Breaking into the East Indian voting bloc is difficult because of their greater cultural cohesion

Dear Editor,

Mr Skinner, in his letter captioned “African intellectuals must be imaginative and consider new strategies other than aggression” (07.11.22) places the burden for the reduction of ethnic politics on Africans.

The accusation that African intellectuals have not placed emphasis on production strategies is false. Mr Burnham certainly placed emphasis on a production strategy that was anti-colonial.

It failed for the reason that it was not based on participation by the East Indian grassroots in its formulation and because it bit off more than it could chew in its challenge to imperialism. Mr Hoyte, after Mr Burnham, reverted to a neo-liberal market strategy in his Economic Recovery Programme that East Indians welcomed and benefited from.

It is the PPP that has been unimaginative about new strategies. Dr Jagan in 1957 intensified rice production to the exclusion of developing other agricultural activities. The current PPP management continues the 1957 rice production emphasis while deepening sugar plantation production at Skeldon. A great show was made in the early 1990s of enhancing agricultural technology at the National Agricultural Research Institute (NARI) which amounted to no more than re-inventing the wheel. Some aquaculture has been added to the colonial activities while ground provisions and vegetables have been expanded in East Indian communities for the domestic market and for export, primarily to Europe.

Messrs Stanley Ming, Eric Phillips and Kadz Khan proposed the Guyana 21 strategy in 1994 which Dr Jagan immediately squelched. Mr PQ DeFreitas, supported by investors from Germany and the United States, formulated programmes in the late 1990s for expanding bauxite industry products.
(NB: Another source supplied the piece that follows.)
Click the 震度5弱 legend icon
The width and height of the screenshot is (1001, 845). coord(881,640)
The PPP immediately killed those proposals. Mr Hoyte and Mr Greenidge left office with an energy plan that the IDB was prepared to finance to the extent of US$80 million. The PPP leadership rejected the offer on the ideological grounds that it included a private sector generating operation.

Recently the IDB made finance available for a road to Timehri that will parallel the East Bank road. So far, President Jagdeo has not drawn on the funds.
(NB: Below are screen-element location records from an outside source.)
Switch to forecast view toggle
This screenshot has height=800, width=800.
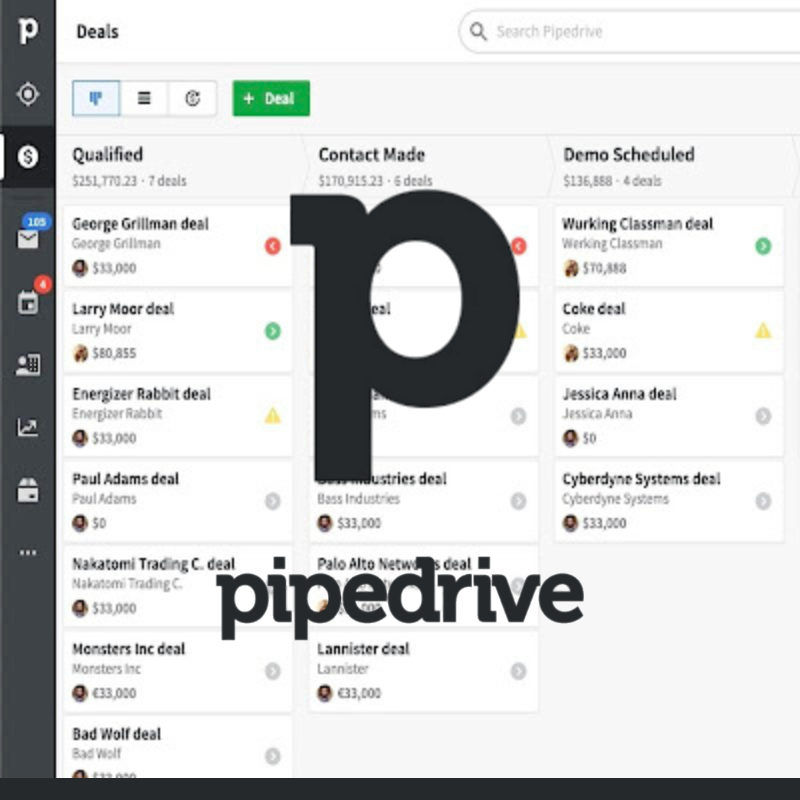[x=193, y=99]
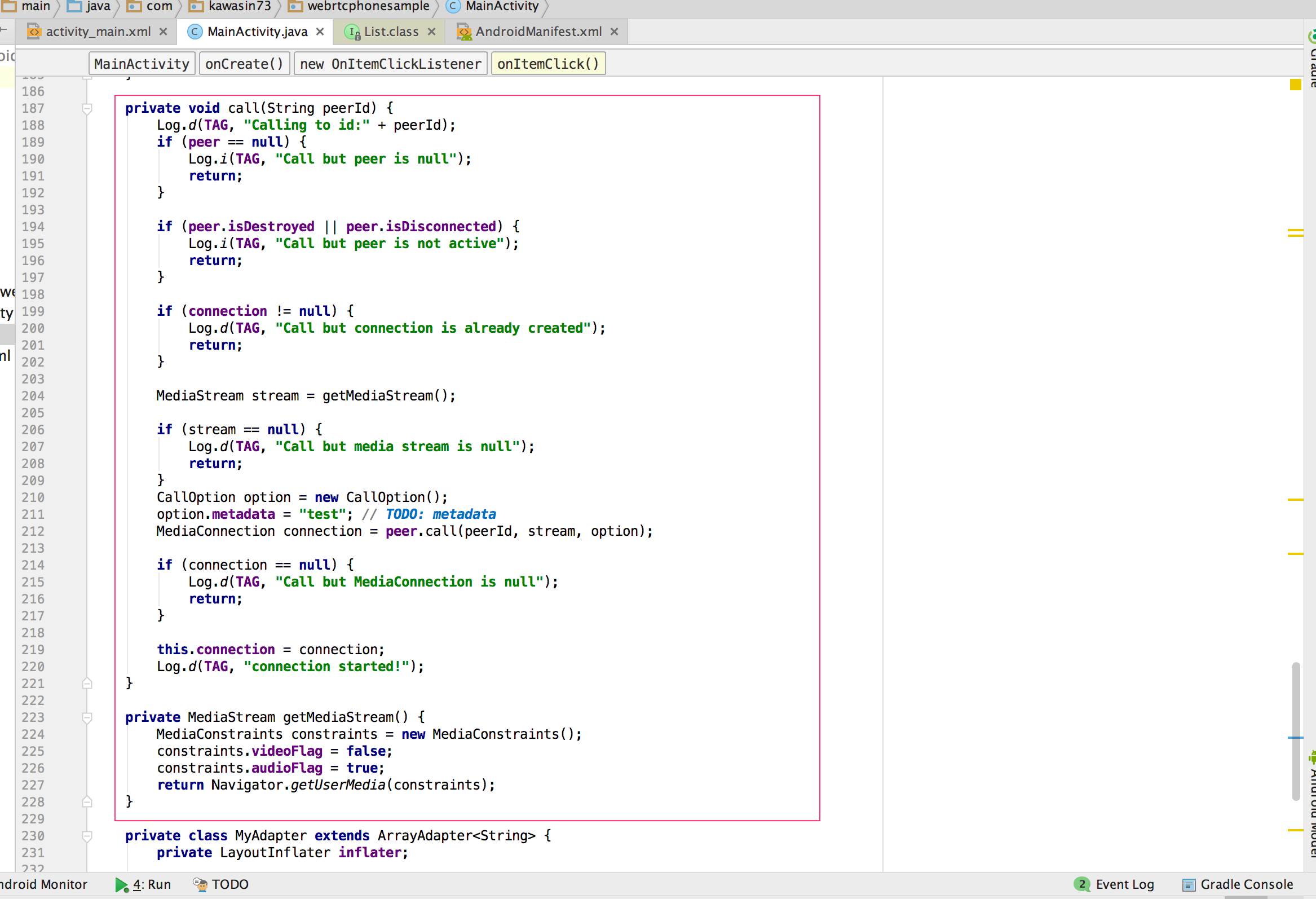Click the com package icon in the breadcrumb
Screen dimensions: 1316x899
tap(133, 7)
The parallel road was first conceived by Mr Burnham and was part of the Guyana 21 programme of projects. The rejection of a Burnham idea is a standard reflex response of the PPP.

In the meantime, the government has struggled along with what is, in effect, an ethnic development strategy.
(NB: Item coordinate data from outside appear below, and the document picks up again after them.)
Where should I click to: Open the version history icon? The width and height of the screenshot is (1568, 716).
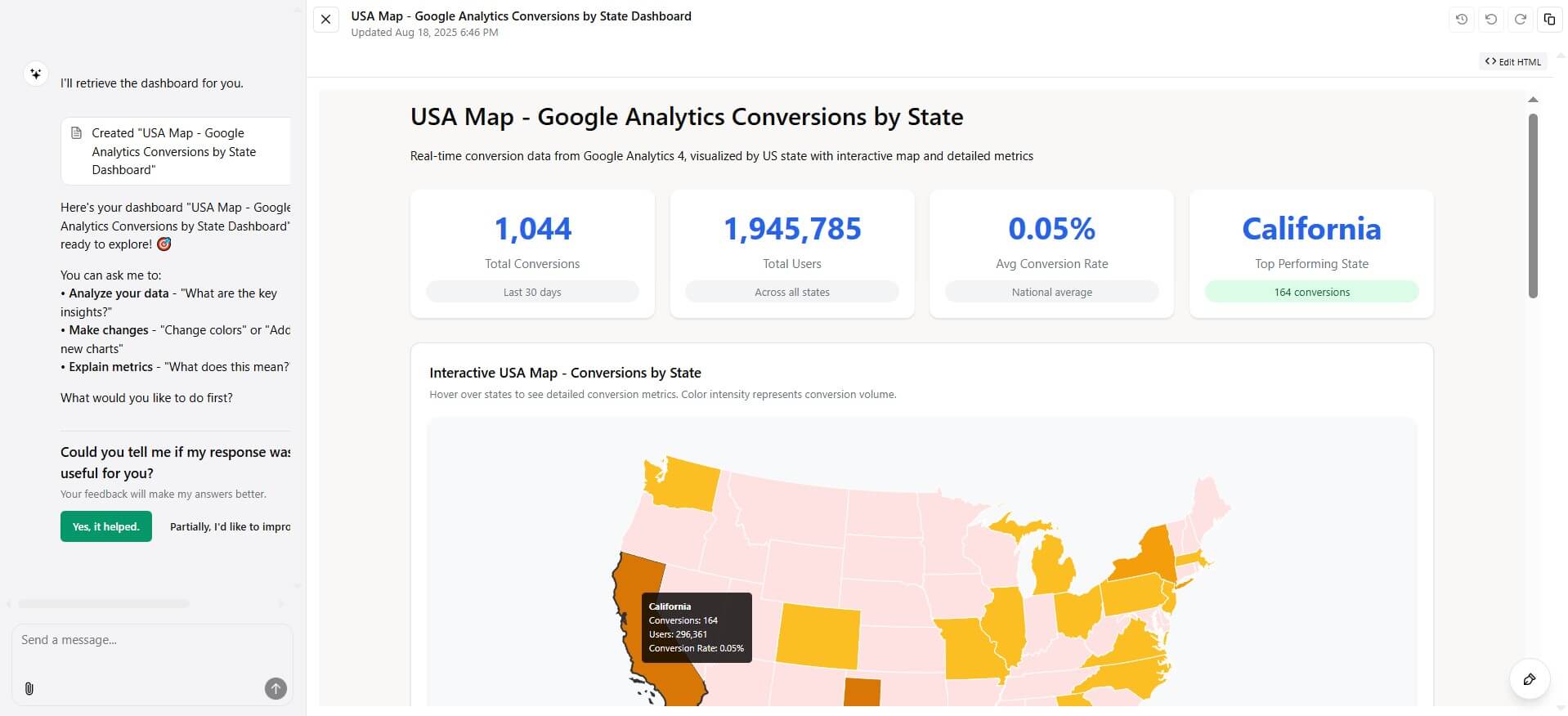1462,20
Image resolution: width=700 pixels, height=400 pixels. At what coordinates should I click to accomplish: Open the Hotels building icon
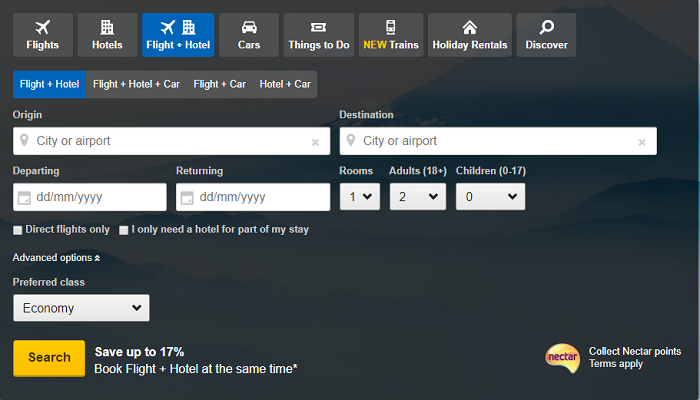[x=107, y=27]
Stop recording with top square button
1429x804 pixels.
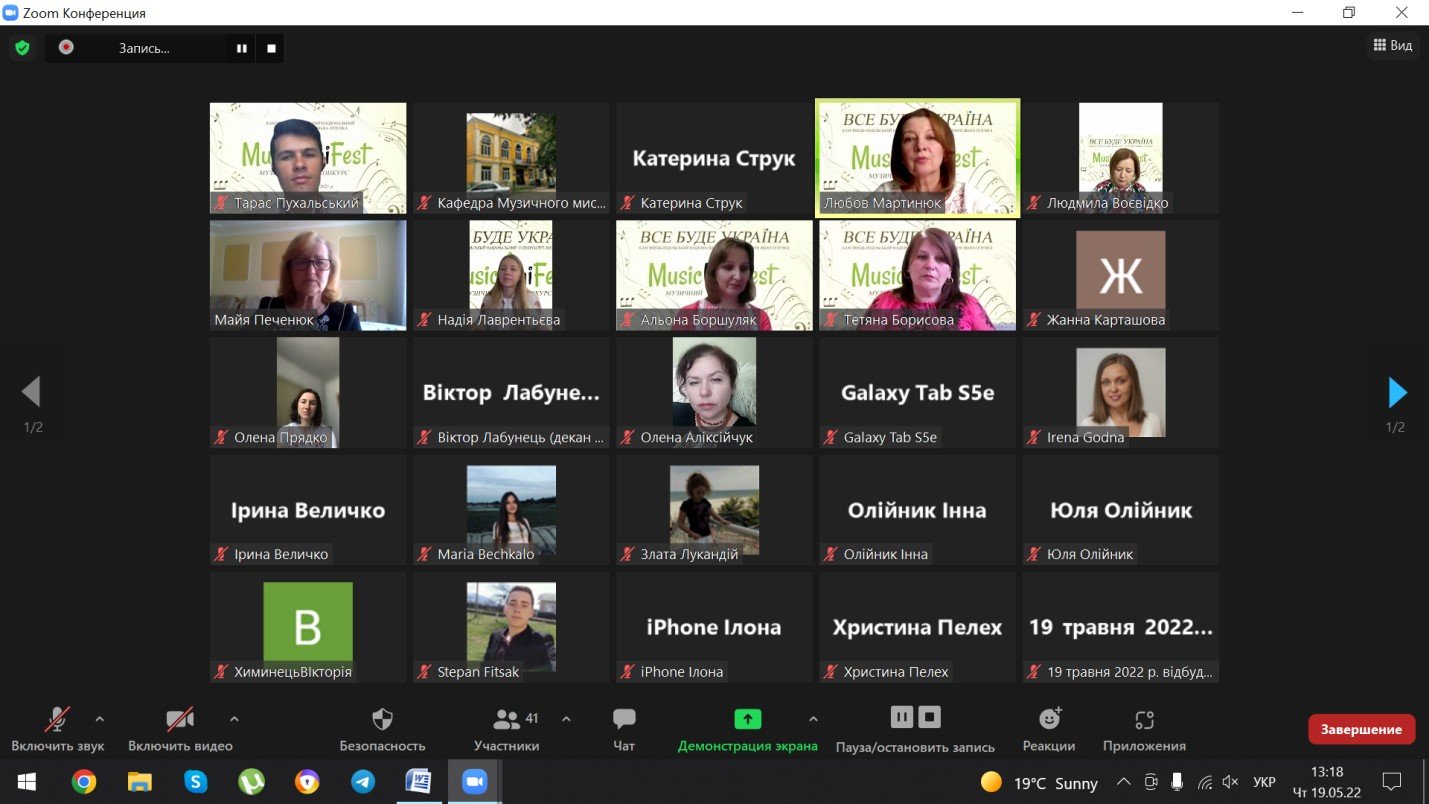click(x=270, y=48)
The cricket stadium, the resurfacing and the lighting of the country roads, the airport improvement, the traffic lights, the Skeldon project, the Berbice River bridge, the accommodation of narcotic drug financed projects, the cosseting of money launderers, the under taxation of the East Indian business class-these efforts bias development away from western finance to a mixture of Indian and drug finance.

The effect of this PPP development approach is to keep the country in the plantocracy type rivalry between East Indians and Africans with the consequent concepts of either East Indian rule or African rule. Mr Ogunseye must be understood in that context.

When seen in these terms, even shared governance amounts to the most enlightened solution to the racial rivalry bequeathed to us by a plantocracy that used racial rivalry to prop up an ailing sugar industry. Consociational models are only relevant if perceived in terms of the plantation on which we still largely live.

Mr Skinner is a victim of the plantation. He is confused, thinking at one level that all East Indians have the same interest as the leaders of the bloc, and, at another level, that the PNC and the AFC can break into the bloc.

In respect of the second level, he does not specify how to break into the bloc.

Breaking into the East Indian bloc is more difficult than breaking into the African bloc because of the greater cultural cohesion of the East Indian group.

A division in the East Indian ranks will come about when East Indian workers and East Indian peasants are led to challenge the hegemony of the East Indian elite. If that challenge is seen as coming primarily from Africans, the cultural cohesiveness of the East Indians will lead to their closing ranks very quickly.

They closed ranks against Mr Ravi Dev, Mr Sharma and Mr Ramjattan and will do so more quickly if the challenge comes from Mr Corbin.

East Indian trade union leaders may have the best chance. They should see the commonality of workers’ interests and resist the emerging class society led by the PPP, the East Indian business class, the Colombians and the Brazilians.

Does Mr Skinner think that African intellectuals can break control by the criminal elite by thinking out of the box?

It is Mr Komal Chand and his colleagues in GAWU who must ask themselves whether they are satisfied with the fate of cane cutters who are consigned to eternal servitude.

Somewhat less than half of the cane that will supply the Skeldon factory will come from cane cutters. Why? Cane cutters are migrating to Suriname.

They are likely to remain in Guyana if they are cane farmers. GAWU should recognise that the FITUG fracturing of the trade union movement amounts to the strengthening of a PPP dictatorship that will be supported by Colombians and Brazilians and that will exert tyrannical control over the lower classes of all races.

In the meantime, Africans should consolidate their ranks to resist oppression. They have formulated development strategies in the past, which have been, for the most part, rejected.